Beim
Aufwachen hab ich ein steifes Genick und es ist kalt. Nebelschwaden ziehen
durch unser Wäldchen, aber die Sonne kommt auch durch. Nach einem
ausgedehnten Frühstück fährt Robert weiter nach Bordeaux.
Wir packen zusammen, um ein paar naheliegende Steine per Rad zu erkunden.
Der Tumulus St. Michel ist geschlossen, die Aussicht von oben über
Carnac aber ganz nett. Menhire sieht man leider keine, alles zugewachsen.
Die Weiterfahrt auf den Wanderwegen ist abenteuerlich, eng, wurzelig, steinig
und brombeerrankig. Über einen Sumpfmatschweg mit reichlich Pferdekaka
(der Reiterhof ist direkt daneben) erreichen wir den Géant du Manéo
und Le Quadrilatère, nix besonderes im Vergleich zu gestern.

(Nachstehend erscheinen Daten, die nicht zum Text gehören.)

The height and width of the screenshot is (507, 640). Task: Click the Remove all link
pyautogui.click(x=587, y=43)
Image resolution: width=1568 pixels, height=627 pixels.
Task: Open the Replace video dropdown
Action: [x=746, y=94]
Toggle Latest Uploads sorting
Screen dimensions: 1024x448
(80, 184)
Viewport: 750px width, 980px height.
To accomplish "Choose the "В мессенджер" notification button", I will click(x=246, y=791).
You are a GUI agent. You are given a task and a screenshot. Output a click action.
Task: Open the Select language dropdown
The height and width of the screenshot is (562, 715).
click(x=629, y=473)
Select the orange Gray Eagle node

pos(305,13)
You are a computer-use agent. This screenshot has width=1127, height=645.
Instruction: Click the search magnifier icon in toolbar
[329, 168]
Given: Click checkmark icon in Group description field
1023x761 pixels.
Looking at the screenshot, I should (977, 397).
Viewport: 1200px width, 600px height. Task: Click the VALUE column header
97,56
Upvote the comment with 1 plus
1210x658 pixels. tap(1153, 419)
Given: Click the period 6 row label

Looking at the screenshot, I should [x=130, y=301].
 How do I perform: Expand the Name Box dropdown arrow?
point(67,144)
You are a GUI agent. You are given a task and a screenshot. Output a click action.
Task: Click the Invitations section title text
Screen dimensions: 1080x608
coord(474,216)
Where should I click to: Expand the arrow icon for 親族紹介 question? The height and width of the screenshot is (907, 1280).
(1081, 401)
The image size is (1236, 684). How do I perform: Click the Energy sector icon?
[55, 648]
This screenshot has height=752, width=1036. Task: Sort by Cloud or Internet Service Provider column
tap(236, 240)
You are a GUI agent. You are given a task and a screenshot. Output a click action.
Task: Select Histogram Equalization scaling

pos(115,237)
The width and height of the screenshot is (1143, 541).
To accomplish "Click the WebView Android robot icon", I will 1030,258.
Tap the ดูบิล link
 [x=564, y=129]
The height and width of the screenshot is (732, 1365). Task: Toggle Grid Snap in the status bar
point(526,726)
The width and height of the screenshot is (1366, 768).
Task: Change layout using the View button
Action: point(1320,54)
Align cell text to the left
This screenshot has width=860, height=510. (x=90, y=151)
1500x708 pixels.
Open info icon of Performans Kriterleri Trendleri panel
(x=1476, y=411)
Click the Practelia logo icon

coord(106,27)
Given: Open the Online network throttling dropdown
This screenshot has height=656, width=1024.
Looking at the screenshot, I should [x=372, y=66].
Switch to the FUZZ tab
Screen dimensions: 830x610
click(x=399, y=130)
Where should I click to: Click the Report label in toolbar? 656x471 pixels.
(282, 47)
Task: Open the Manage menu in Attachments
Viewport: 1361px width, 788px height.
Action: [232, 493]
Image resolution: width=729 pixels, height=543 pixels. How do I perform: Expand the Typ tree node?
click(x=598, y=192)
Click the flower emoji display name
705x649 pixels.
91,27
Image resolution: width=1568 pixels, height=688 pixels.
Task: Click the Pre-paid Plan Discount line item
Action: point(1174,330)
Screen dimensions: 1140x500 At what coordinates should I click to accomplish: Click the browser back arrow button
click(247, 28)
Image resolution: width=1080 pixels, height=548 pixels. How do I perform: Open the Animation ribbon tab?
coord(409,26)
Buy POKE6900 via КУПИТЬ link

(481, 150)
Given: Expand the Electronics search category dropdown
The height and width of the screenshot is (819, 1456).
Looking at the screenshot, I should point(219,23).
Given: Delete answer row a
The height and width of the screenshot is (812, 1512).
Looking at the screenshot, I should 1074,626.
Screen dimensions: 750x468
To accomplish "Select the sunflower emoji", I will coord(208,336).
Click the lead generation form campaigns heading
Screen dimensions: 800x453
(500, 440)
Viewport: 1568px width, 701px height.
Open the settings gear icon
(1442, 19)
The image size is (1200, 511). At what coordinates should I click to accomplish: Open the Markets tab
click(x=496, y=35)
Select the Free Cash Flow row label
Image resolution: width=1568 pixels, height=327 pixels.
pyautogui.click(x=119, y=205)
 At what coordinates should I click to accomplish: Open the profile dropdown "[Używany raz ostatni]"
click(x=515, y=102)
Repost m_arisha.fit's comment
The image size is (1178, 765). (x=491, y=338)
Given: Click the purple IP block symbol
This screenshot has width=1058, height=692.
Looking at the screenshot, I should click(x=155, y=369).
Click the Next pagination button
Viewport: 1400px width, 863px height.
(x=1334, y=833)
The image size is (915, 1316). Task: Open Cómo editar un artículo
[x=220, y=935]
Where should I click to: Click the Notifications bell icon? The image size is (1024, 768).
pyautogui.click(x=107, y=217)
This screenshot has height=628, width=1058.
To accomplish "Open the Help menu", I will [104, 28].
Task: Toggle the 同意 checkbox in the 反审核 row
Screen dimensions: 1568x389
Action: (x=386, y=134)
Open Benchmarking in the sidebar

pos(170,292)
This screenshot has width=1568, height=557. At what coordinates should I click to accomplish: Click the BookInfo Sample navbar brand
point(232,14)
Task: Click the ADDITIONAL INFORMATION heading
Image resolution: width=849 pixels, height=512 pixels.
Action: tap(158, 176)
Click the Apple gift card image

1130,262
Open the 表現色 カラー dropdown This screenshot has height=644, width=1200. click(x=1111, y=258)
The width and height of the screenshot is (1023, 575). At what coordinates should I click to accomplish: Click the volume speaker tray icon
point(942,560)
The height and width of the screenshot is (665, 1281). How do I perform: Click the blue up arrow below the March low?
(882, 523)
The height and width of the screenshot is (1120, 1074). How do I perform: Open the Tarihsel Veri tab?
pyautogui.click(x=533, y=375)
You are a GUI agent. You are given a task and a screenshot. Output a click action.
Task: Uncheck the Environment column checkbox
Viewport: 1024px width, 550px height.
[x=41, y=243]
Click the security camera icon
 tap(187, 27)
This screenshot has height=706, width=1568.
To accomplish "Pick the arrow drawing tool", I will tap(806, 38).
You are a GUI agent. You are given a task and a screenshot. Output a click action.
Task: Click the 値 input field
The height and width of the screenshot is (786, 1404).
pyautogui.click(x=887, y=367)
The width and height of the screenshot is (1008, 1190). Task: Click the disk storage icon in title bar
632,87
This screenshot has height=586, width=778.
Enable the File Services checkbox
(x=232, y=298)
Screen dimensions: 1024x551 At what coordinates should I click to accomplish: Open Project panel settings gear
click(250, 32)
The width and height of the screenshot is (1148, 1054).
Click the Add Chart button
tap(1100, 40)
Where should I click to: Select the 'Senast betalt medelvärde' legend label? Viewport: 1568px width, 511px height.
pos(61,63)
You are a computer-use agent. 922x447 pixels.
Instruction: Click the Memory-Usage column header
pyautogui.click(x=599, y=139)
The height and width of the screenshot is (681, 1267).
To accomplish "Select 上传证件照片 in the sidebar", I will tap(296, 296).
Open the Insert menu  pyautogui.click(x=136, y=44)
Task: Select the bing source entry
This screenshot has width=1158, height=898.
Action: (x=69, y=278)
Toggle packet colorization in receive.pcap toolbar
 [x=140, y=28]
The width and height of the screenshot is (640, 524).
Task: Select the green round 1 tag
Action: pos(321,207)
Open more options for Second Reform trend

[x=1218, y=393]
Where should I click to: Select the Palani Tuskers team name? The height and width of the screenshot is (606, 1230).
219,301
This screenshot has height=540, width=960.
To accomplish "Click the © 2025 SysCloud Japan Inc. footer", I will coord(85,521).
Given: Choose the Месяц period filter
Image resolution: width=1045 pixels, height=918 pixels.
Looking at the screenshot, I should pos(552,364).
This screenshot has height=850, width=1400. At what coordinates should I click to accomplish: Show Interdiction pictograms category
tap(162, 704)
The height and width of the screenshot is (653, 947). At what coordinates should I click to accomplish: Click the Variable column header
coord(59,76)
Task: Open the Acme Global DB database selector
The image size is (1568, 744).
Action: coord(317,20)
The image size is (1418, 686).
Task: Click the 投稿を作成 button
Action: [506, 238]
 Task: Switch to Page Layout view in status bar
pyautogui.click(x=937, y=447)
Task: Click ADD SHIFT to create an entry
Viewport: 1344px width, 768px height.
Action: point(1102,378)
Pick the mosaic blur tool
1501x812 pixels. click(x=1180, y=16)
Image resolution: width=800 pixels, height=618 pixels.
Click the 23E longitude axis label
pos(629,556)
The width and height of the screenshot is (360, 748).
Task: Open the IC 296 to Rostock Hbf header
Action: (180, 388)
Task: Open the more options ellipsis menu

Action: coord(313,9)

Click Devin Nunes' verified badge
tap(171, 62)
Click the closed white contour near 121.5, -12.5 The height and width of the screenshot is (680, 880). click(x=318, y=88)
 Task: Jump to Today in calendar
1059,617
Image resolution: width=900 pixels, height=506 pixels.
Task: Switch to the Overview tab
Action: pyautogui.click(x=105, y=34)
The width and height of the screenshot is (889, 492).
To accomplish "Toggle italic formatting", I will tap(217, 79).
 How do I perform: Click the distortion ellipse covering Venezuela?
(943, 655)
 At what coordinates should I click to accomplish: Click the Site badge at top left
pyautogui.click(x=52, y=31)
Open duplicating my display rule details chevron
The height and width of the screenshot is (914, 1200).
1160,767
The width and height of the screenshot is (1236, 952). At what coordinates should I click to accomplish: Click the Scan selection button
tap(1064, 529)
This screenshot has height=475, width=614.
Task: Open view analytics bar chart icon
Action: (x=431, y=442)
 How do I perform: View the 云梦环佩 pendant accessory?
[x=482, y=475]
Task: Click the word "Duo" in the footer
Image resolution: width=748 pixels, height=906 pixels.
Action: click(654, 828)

Die nächsten Dolmen, die wir gucken wollen, sind weder ausgeschildert
noch erreichbar (einer liegt inmitten einer Kuhweide mit Elektrozaun) -
die haben’s hier echt nicht nötig! Na, dann wirds eben eine steinlose
Rundfahrt - Hauptsache Bewegung in der Sonne. Um ½ 4 sind wir wieder
am Campground, Kaffeepause. Die Kids gehen auf den Spielplatz. Betti schmuddelt
ihr letztes sauberes Sweatshirt voll - sieht so aus, als wär bald
mal wieder Waschtag. Abends gibts Ravioli - waren die noch von Bornholm
(1984) übrig?? Alle duschen, und vor dem Bettgehen gibts für
die Großen noch etliche köstliche belgische Robertpralinen (gut,
dass die Kleinen schon schlafen...) - Burp.